Supergroups suck. Even the ones that don’t totally disappoint (Blind Faith, CSNY) are always somehow less than the sum of their parts. Into these dicey straits lurch the cheekily named Monsters of Folk, a collaboration among My Morning Jacket frontman Jim James, indie-folk strummer M. Ward, and Bright eyes cohorts Conor Oberst and Mike Mogis. Their album opens with James earnestly intoning, “Dear god, I’m trying hard to reach you,” over jittery electronics, a cascading synth-harp riff, and stark beats; it closes with James abandoning that quest on the gorgeous, fingerpicked celebration of secular humanism “His Master’s voice.” But this is not the story of lost faith that these thematic bookends seem to augur, but rather just a bunch of really good songs that have relatively little to do with each other.

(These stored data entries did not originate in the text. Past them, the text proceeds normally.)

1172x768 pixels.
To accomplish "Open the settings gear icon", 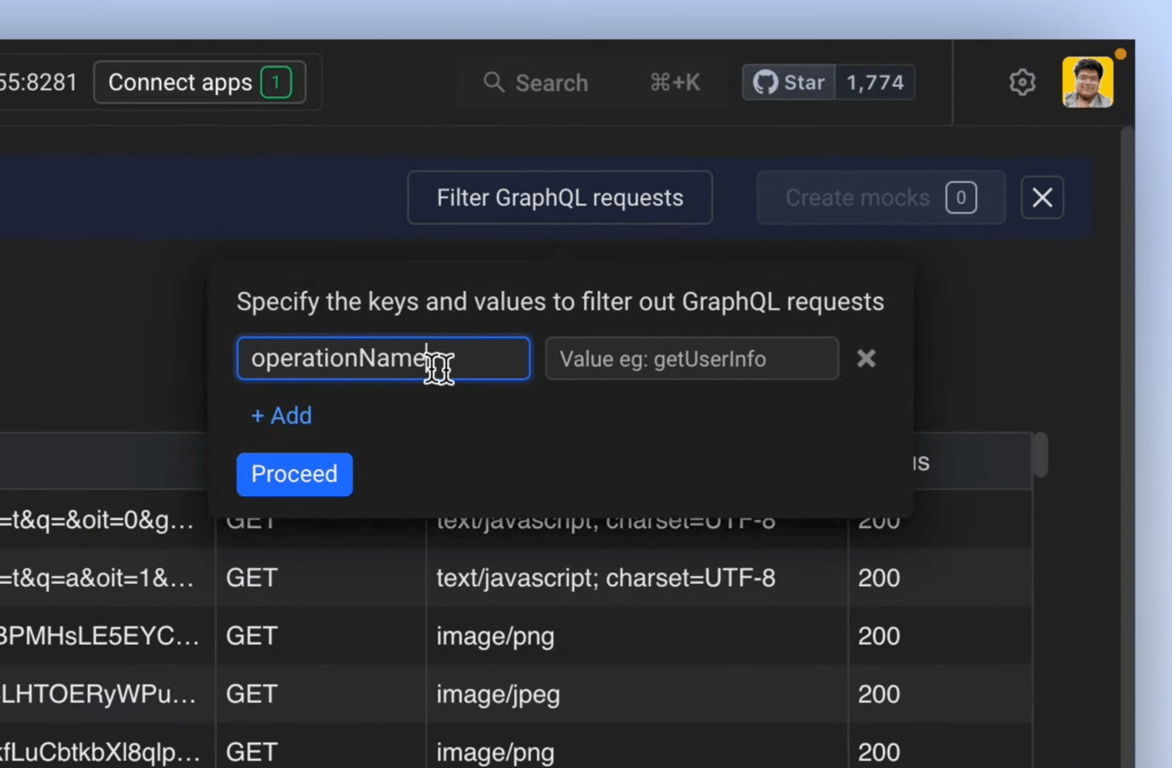I will [1022, 82].
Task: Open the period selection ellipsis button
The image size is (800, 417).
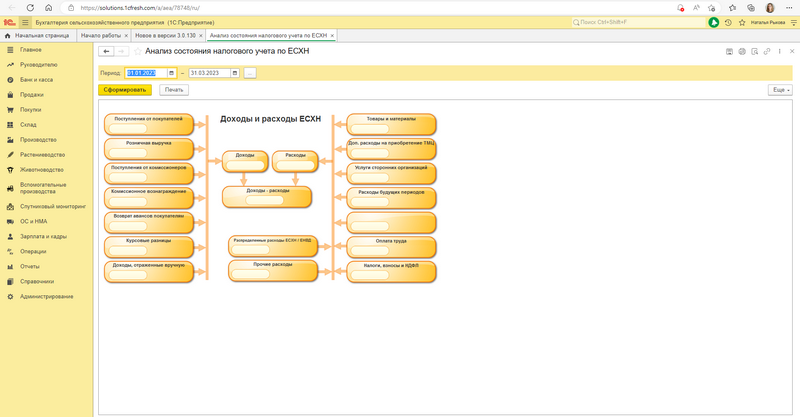Action: point(250,73)
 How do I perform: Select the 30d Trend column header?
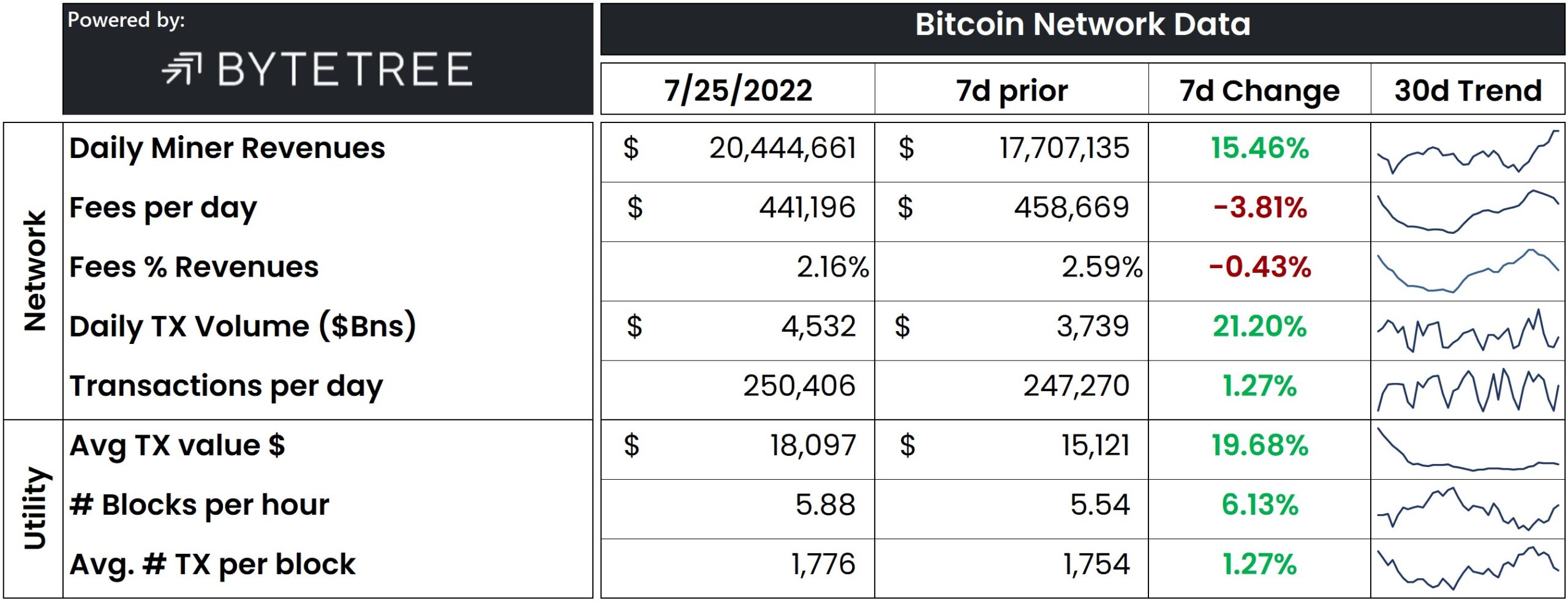coord(1468,90)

Oberst, Ward, and James trade lead vocals on a few tunes and weave haunting harmonies throughout, but it’s not difficult to discern who the lead actor is on each cut. Everyone brings A-list material: oberst’s sharp wordplay tumbles out over an intoxicating acoustic guitar figure on “Ahead of the curve”; Ward supplies the dreamy, imagistic “sandman, the Brakeman and Me”; James keeps contentment from sounding goofy on the loose, rootsy “The right place.” But it’s unclear what these guys bring to each other. Maybe that makes this supergroup exactly the sum of its parts.